夜8時頃に仙台に着いて,書店に寄り道してから,牛たん焼き定食をいただいた。それから稲垣先生とワインで一献。さて,いろいろ刺激を受けよう。

20180927_Thu

通常の授業日。

新しい内容の教科書へと切り替えることにしたものの,売店への入荷はしばし時間がかかるため,冒頭部分をコピーして配布することにした。各自がネットでピッと購入すれば数日で届くことは可能なのだけれど,このご時世になっても,いろんな人が関わって成立してきた手続きを飛び越すことの方が難しい。

プログラミング教育体験活動に関わってくれている学生たちが,秋の催しについて相談のため来研。独自に附属小学校の児童たちを募集する機会以外にも,大学祭にやって来てくれる子どもたちを対象とした体験機会をつくることも計画してくれている。

ただ,単発的な体験の機会となると「プログラミングを体験する」という側面を堅持するのがとても難しくなるという問題に直面する。

特にフィジカルデバイスのプログラミングは,ロボットやらセンサーやらのフィジカルなものを動く動かすという分かりやすさがある反面,動くことへの興奮がある程度おさまらないとプログラミングの方へ意識を向けさせるのが難しいし,その時間配分も予測が難しい。
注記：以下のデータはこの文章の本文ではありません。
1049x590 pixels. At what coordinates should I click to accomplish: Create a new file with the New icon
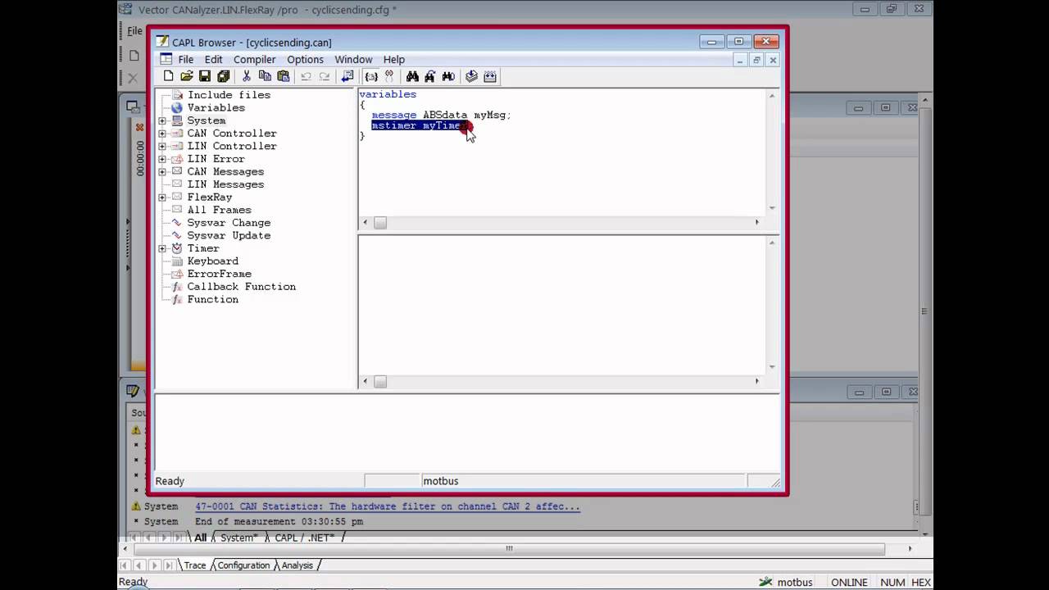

たとえば,ボール型ロボットを制御するという素材は,関心を掴むという点においてインパクト十分であるが,これを学習素材として料理する幅はそれほど大きくないのが実情である。食べ飽きるのが早いかも知れない。

子どもたちに向けてプログラミングを体験してもらうというねらいは少し諦めて,学生たち自身がこの活動を通してプログラミングというものを体験し馴染んでいくという裏側のねらいに重点を置くような感じになるのかなと思う。

グラハム・ベルが電話を発明して特許を取得したのが1875年と1876年のこと。

その頃の日本というのは,明治8年,9年といった時代で,ご存知文明開化の頃だった。電話もすぐさま輸入されたそうで,さっそく国産品の開発が始まり,逓信省による電話交換業務が始まったのは1890(明治23)年だという。

ところで,明治時代より前はどうだったのか。

気になって『江戸の理系力』(洋泉社)を覗いてみた。

電気にまつわる話だと,平賀源内の「エレキテル」が思い浮かぶ。1770(明和7)年の長崎遊学で壊れていたエレキテルを入手したものの,「当時の日本において電気の知識は皆無に等しかった」らしく,別の歴史年表によると平賀源内がエレキテルを修理したり模造品を完成させるのは1776(安永5)年までかかったらしい。

興味深いのは,大人の科学.netの「江戸の科学者列伝」(学研)等の記述によれば,エレキテルは見世物として使われたに過ぎないようだ。つまり,火花をバチッと出せてインパクトはあったけれども,実用的に使うものではなかったと。どこかの時代のボール型ロボットで似たような話を聞いたような…。

日本における電気の祖は橋本宗吉で,1811年頃に『阿蘭陀(おらんだ)始制エレキテル究理原』という本を書いたことから電気学が始まった,とのこと。

日本の電気の歴史もなかなか奥深い。

20180926_Wed

本日研究日。

午前中はお休みをいただいて職場健康診断を受けた。本来,5月に職場内で行なわれているのだが,毎年恒例の出張のため受けられず,別途自分で受けに行く。

健康診断自体はスムーズに進み,胃検査もバリウムを飲んで検査台の上でクルクル回転しながら終わった。下剤の影響には相変わらず困らされ,幾度とトイレに駆け込んだ。とりあえずこれで儀式は一段落。

職場に戻って,授業に使うプリントや資料の準備。それから,教職履修カルテなどのチェックものを片付ける作業をしていた。

現実はいつも対話から生まれる』(ディスカヴァー21)が出ていた。

社会構成主義の学術書で有名なガーゲン氏がご夫妻で書いた入門書だとか。アクティブラーニングや深い学びに注目が集まっている良いタイミングだと思う。

本書の社会「構築」主義(”constructivism”)と社会「構成」主義(”constructionism”)の二つに触れるくだり(15頁)は,たとえば『作ることで学ぶ』の「構成主義」について触れているところ(4頁)とダブらせると個人の頭の中で起こるのはどっちがどっち?といった混乱も生まれるかも知れない。けれども本書はあくまでも「社会構築主義」や「社会構成主義」の話なので,「構築主義」と「構成主義」を話題にしているものと分けて捉えた方がよさそうだ。

この本の知見が日本のコミュニケーション文化で活きるには一工夫必要な感じがしなくもないが,考え方を学ぶことから始めるのは大事なことだと思う。